15.02.2010 · Herausforderer BMW Oracle hat den America's Cup gewonnen und Alinghi entthront. Das Segelteam von Software-Tycoon Larry Ellison besiegte die Schweizer auch in der zweiten Regatta. Es ist der 28. amerikanische Sieg im wichtigsten Segel-Wettbewerb der Welt.
Von Michael Ashelm, ValenciaHautnah wollte Larry Ellison diesmal dabei sein - für diesen Mut ist der 65 Jahre alte Milliardär aus San Francisco dann auch belohnt worden. Als VIP-Passagier an Bord seiner hochtechnisierten und anspruchsvoll zu steuernden Dreirumpfyacht „USA-17“ konnte er am Sonntag vor Valencia aus nächster Nähe erleben, wie ihm die Segelprofis des amerikanischen Teams BMW Oracle Racing seinen Traum vom Triumph im America's Cup erfüllten.
Wie schon im ersten Rennen am Freitag gewann die Crew mit großer Überlegenheit gegen den Titelverteidiger Alinghi aus der Schweiz und sicherte sich damit zum ersten Mal die wichtigste Trophäe des Segelsports - die 159 Jahre alte, silberne „Auld Mug“. Der Sieg wird nicht nur Ellison und seine Leute bewegen, sondern auch die Segelgemeinde in den Vereinigten Staaten elektrisieren.
Über sechs Stunden Wartezeit
Nachdem die Amerikaner die Silbertrophäe nach 144 Jahre langer Dominanz, nur unterbrochen durch den Sieg der Australier (1983 bis 1987), im Jahre 1995 an die Neuseeländer verloren hatten und der begehrte Pott danach in die Schweiz ging, ist er jetzt wieder zurück. „Es ist ein unglaubliches Gefühl“, sagte der australische Steuermann der Amerikaner, James Spithill, der seinen Patron so schön zum Erfolg chauffiert hatte.
Mehr als sechs Stunden mussten die Segler auf dem Wasser ausharren, bis der Wettfahrtleiter im letzten Moment gegen halb fünf am Nachmittag den Startschuss zum zweiten Rennen in diesem speziellen Duell gab.
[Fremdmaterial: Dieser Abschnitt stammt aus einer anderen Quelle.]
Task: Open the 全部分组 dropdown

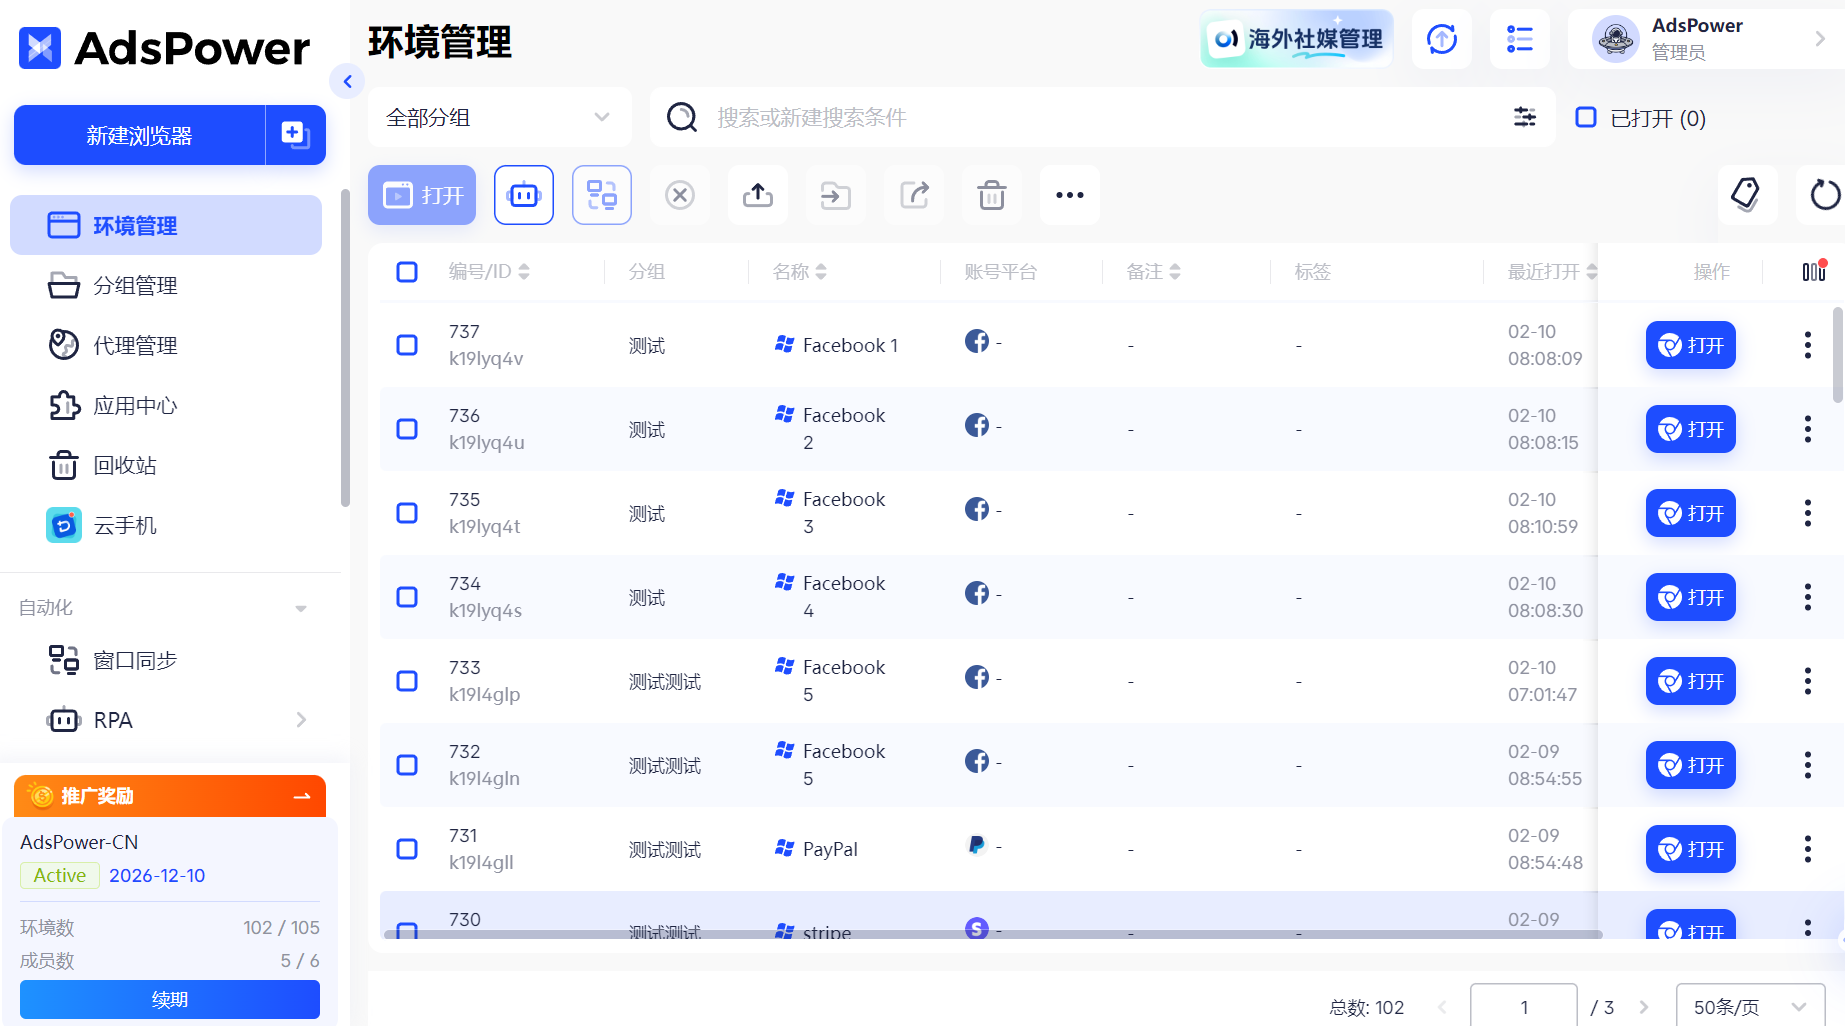Action: click(499, 117)
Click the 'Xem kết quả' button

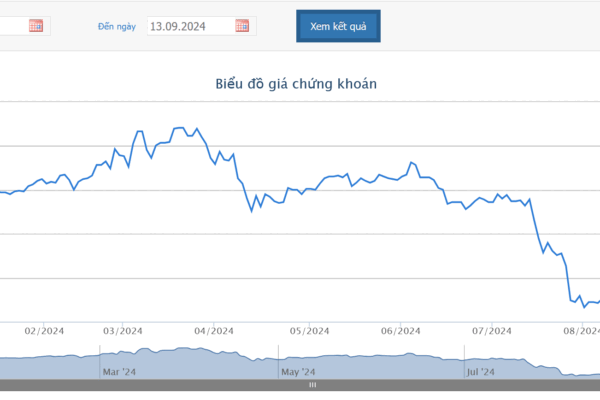(x=338, y=26)
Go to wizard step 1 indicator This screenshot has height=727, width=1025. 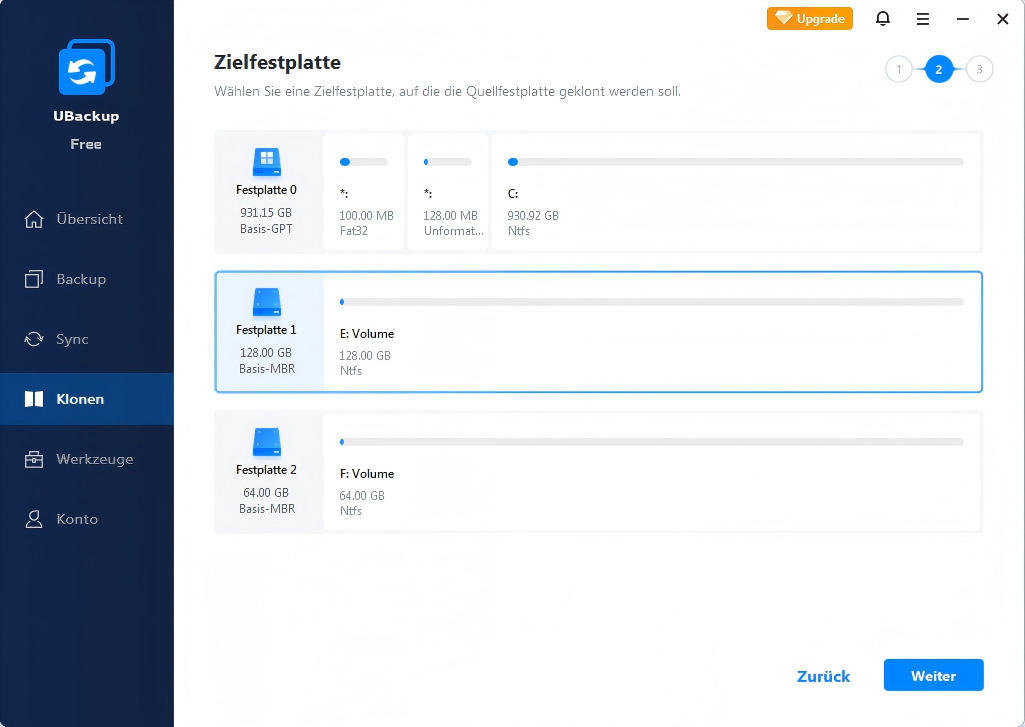coord(898,69)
Es war das entscheidende - und begann wieder höchst spektakulär. Erst wurde die Schweizer Crew mit dem Teambesitzer Ernesto Bertarelli am Steuer wie schon am Freitag wegen eines Regelverstoßes in der Startphase mit einem Strafkringel belastet, dann lieferten sich beide Mannschaften auf der ersten der diesmal drei Bahnen des insgesamt 39 Seemeilen langen Dreieckskurses (72 Kilometer) einen heftigen Schlagabtausch.
Steuermann Spithill gab richtig Gas
Bei schwächeren Winden zwischen fünf und zehn Knoten wechselte die Führung mehrmals. Gegenüber dem Rennen am Freitag zeigte sich die „Alinghi 5“ und ihre Crew auf dem Katamaran wie ausgewechselt - doch noch lange nicht gut genug. Die erste Wendemarke umkurvten die Amerikaner schon wieder mit 28 Sekunden Vorsprung - und dann gab ihr junger Steuermann Spithill richtig Gas.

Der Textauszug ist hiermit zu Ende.